- Goal of the exercise: Print, word for word, only the lines from the one with "Open the 角色状态 dropdown" down to the last line of the listing below; no pictures.

- Dataset records:
++++++++++++++++++++
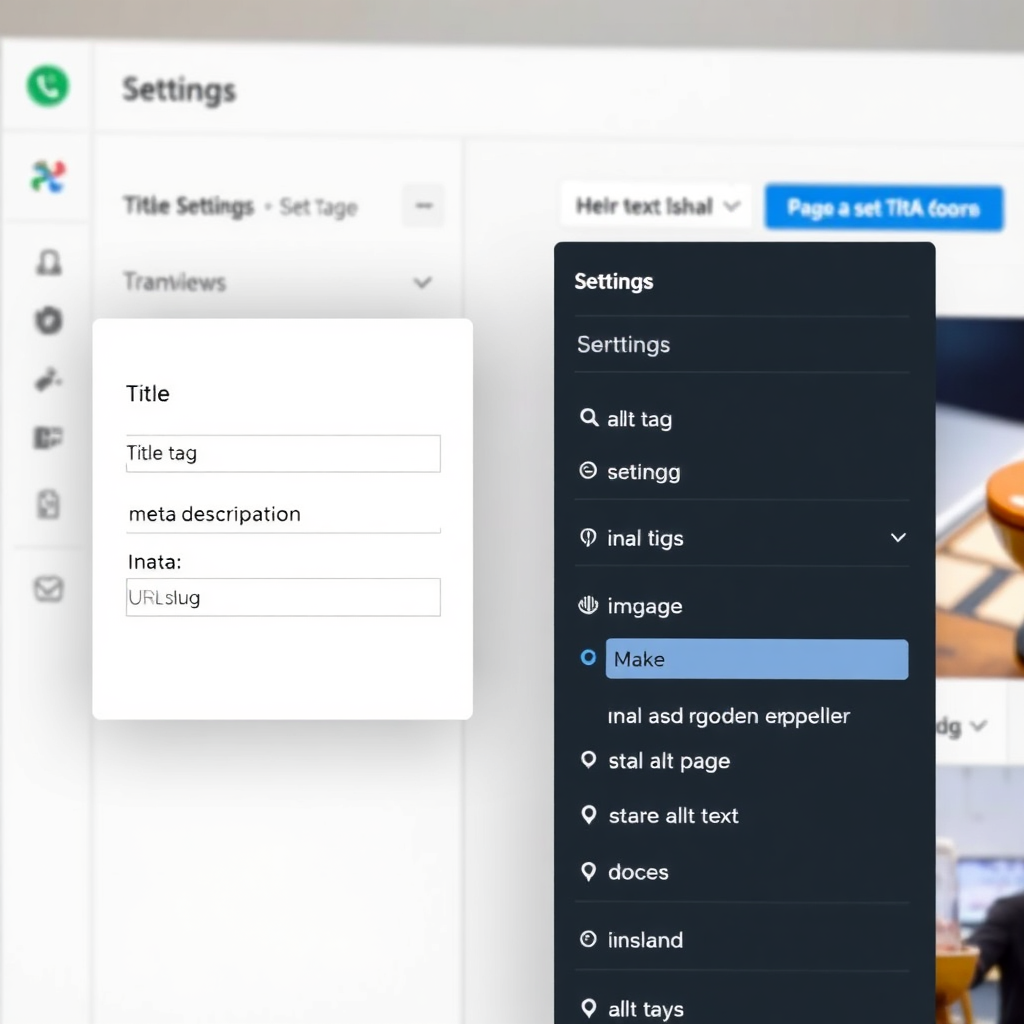Open the colorful pinwheel app icon
The width and height of the screenshot is (1024, 1024).
47,177
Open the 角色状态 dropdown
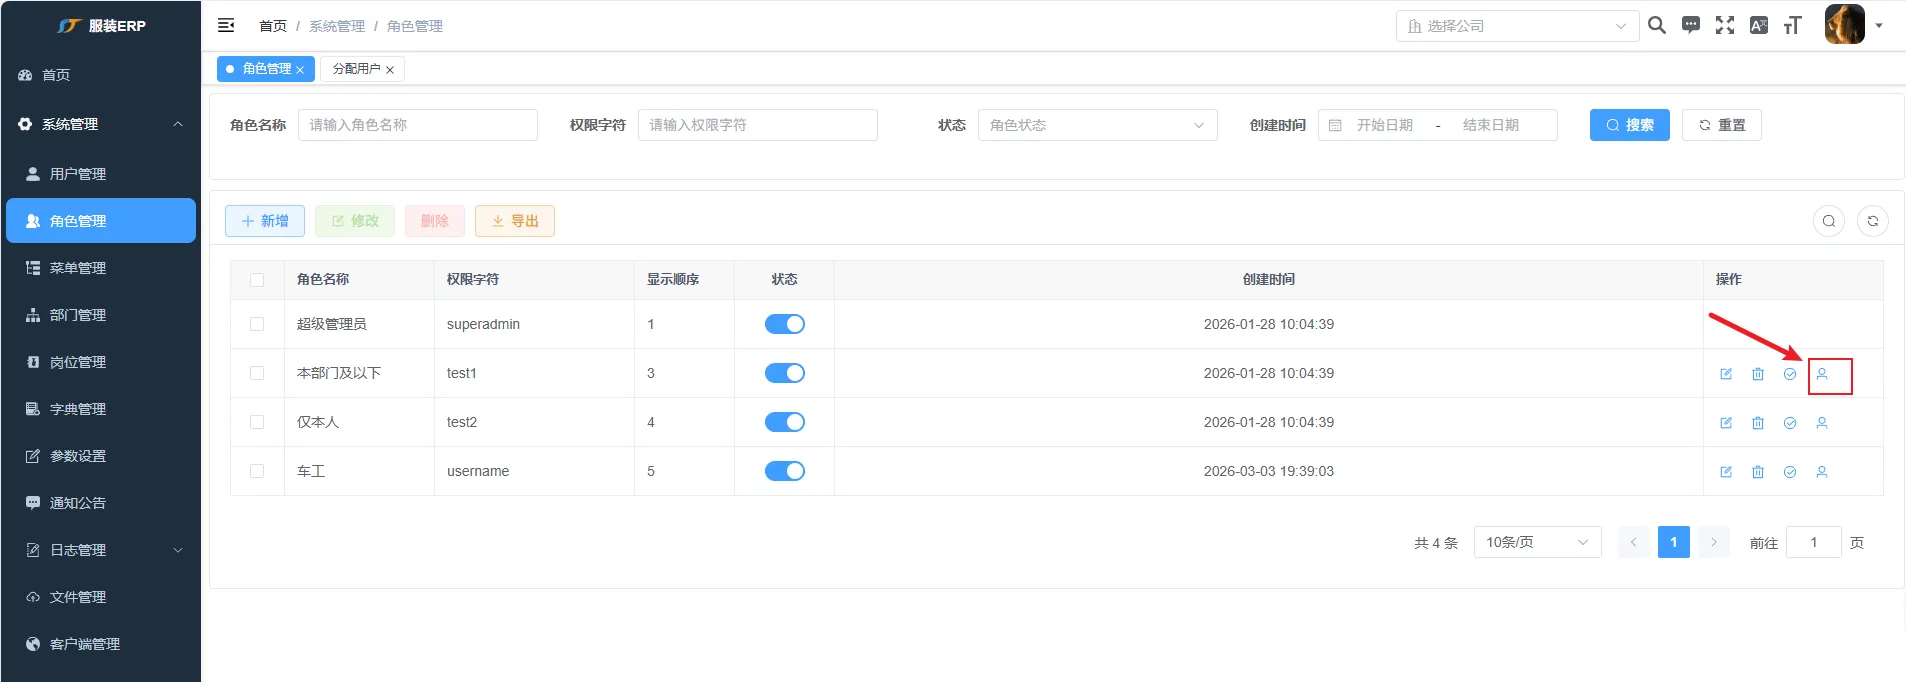The height and width of the screenshot is (682, 1906). [1096, 125]
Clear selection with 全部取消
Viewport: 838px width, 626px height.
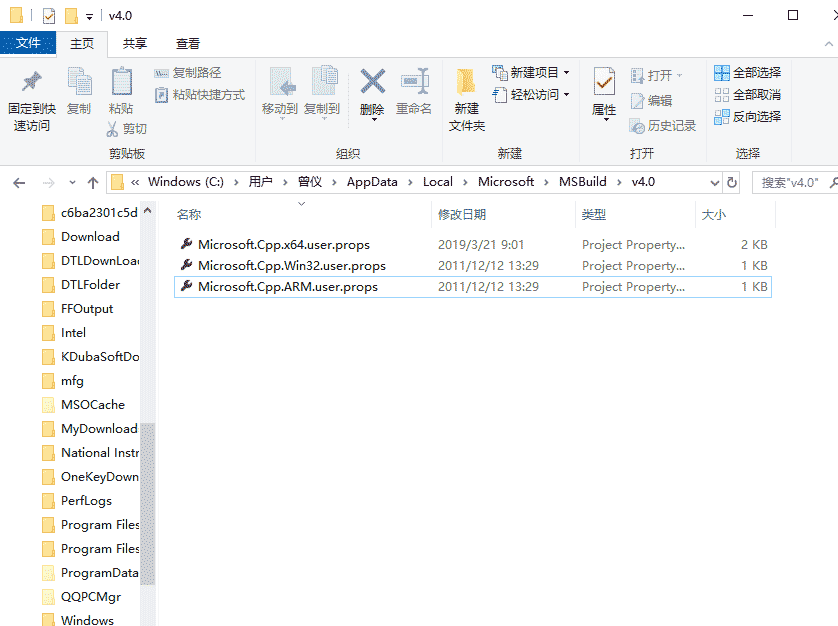pos(747,94)
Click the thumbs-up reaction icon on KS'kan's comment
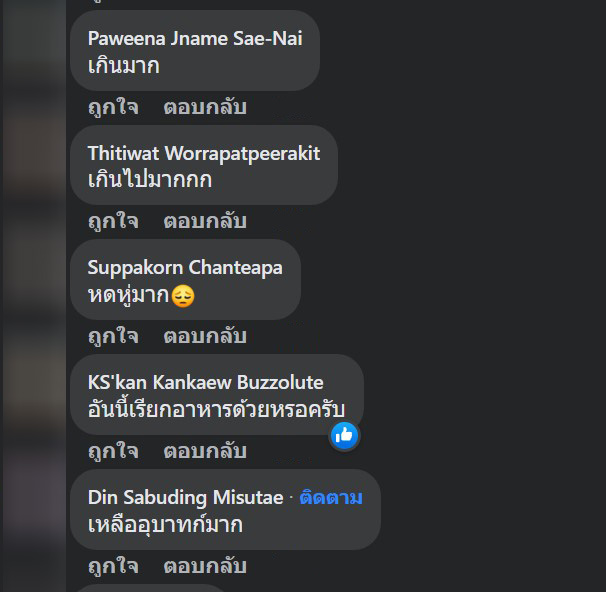Image resolution: width=606 pixels, height=592 pixels. 344,435
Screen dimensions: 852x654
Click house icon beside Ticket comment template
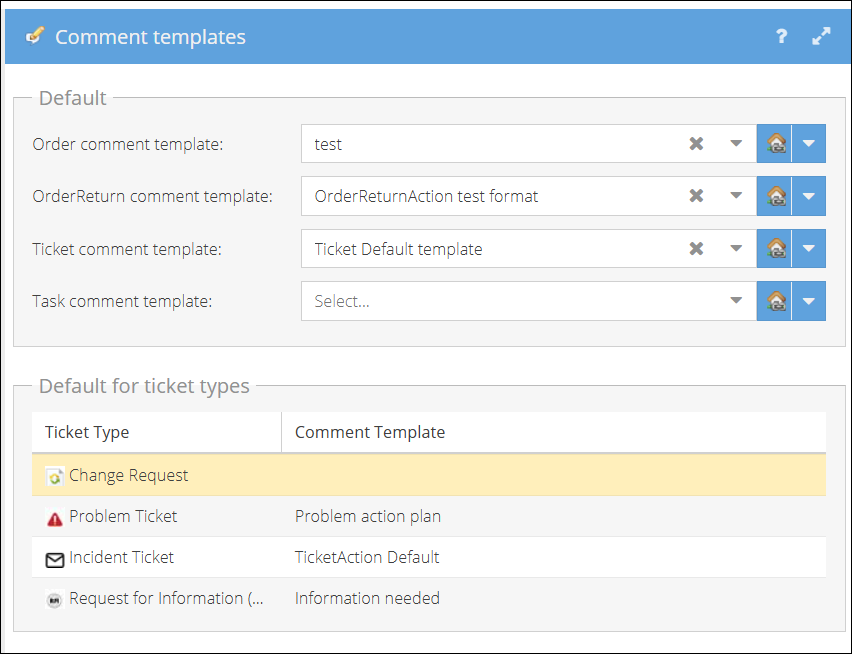[x=774, y=248]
++++++++++++++++++++
- Solution to this exercise:
Open the 角色状态 dropdown
The height and width of the screenshot is (682, 1906). [1096, 125]
Clear selection with 全部取消
Viewport: 838px width, 626px height.
pos(747,94)
Click the thumbs-up reaction icon on KS'kan's comment
Image resolution: width=606 pixels, height=592 pixels. 344,435
Screen dimensions: 852x654
Click house icon beside Ticket comment template
[x=774, y=248]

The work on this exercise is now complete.